Stored data:
[Start of Attachment]
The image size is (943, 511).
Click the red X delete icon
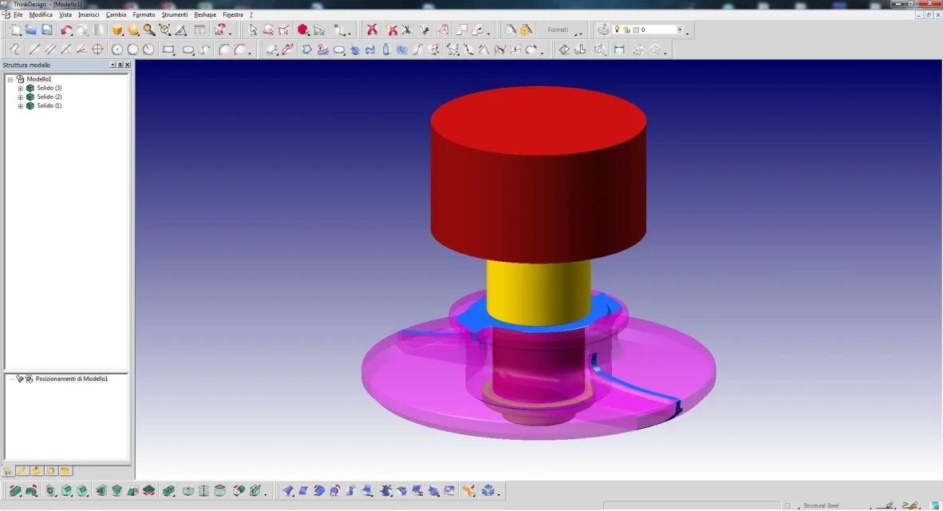(x=372, y=30)
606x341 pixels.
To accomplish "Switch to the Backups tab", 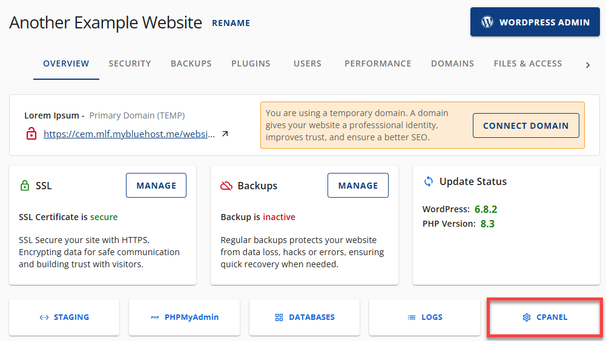I will coord(191,63).
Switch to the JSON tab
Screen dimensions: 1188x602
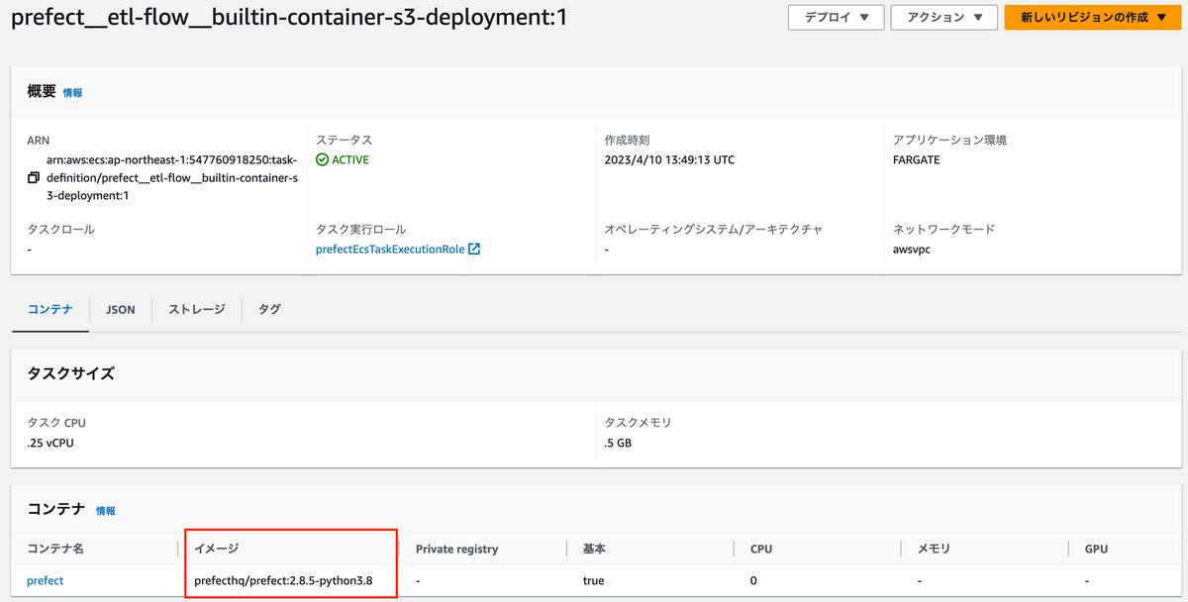point(120,309)
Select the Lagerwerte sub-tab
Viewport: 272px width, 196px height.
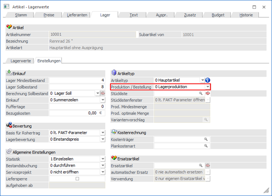pyautogui.click(x=20, y=61)
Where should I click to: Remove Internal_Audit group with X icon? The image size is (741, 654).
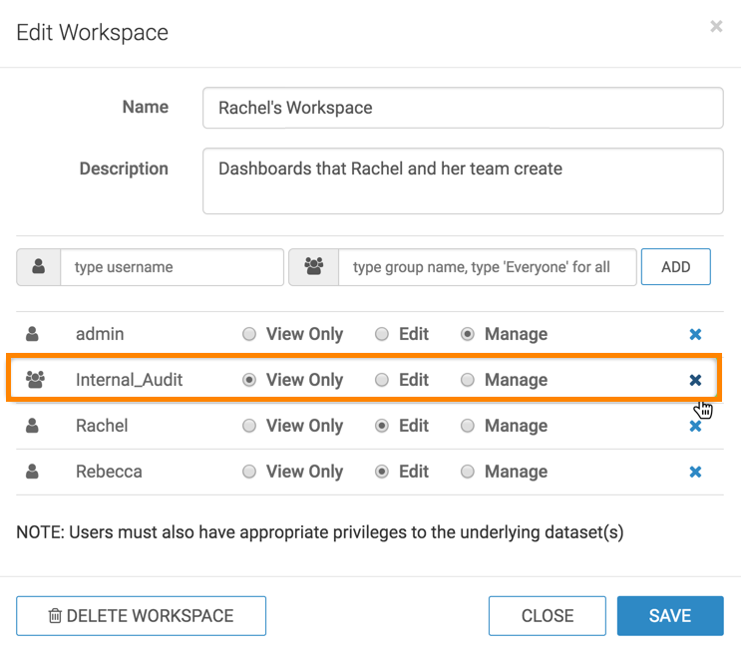[695, 380]
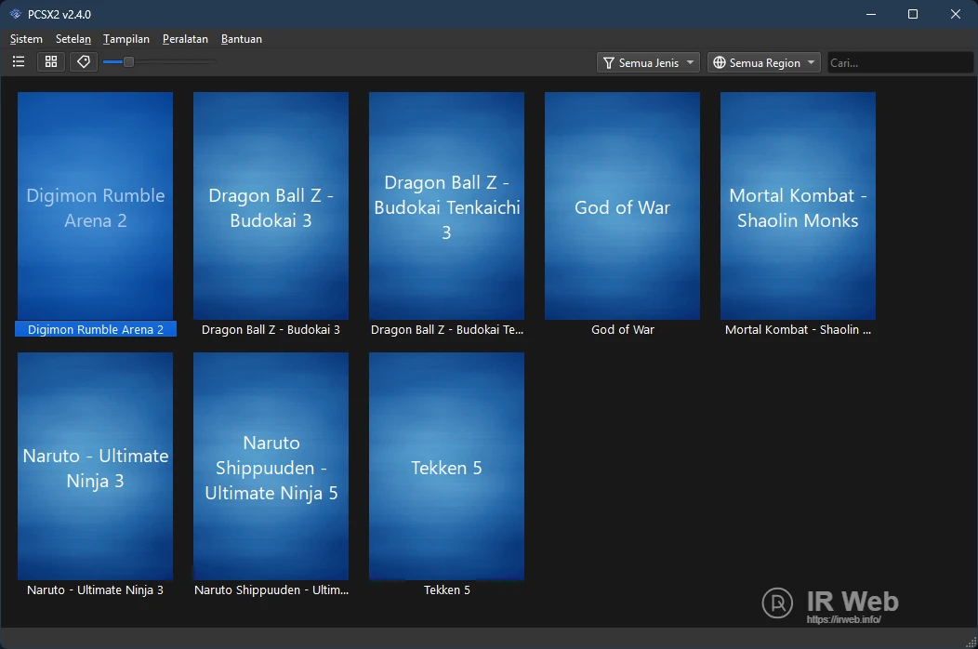Image resolution: width=978 pixels, height=649 pixels.
Task: Select the Digimon Rumble Arena 2 cover
Action: point(95,206)
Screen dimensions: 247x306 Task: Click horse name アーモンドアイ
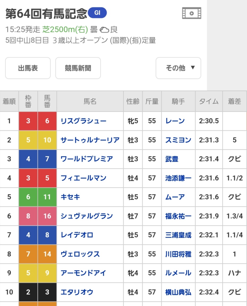click(84, 273)
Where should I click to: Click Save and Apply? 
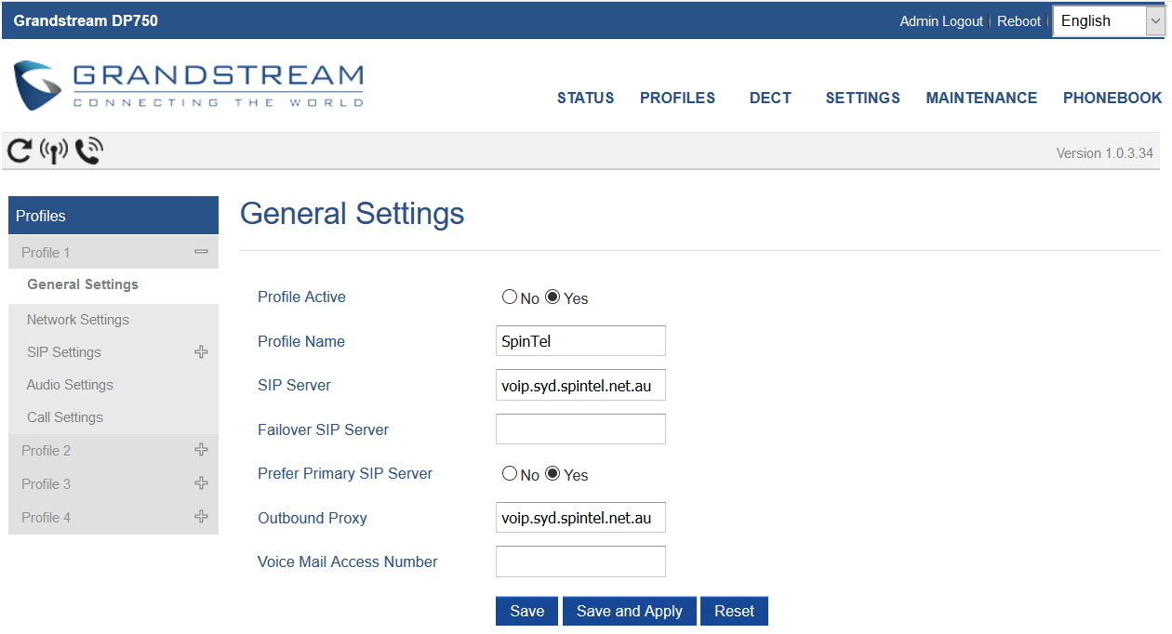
[End of Attachment]
* **Aim of the exercise**:
Pictures are not part of the copy. Extract exactly the lines from the line containing "Screen dimensions: 247x306" through the final line of the entries above, both included.

* **Answer to this task**:
Screen dimensions: 247x306 Task: Click horse name アーモンドアイ
click(84, 273)
Where should I click to: Click Save and Apply? 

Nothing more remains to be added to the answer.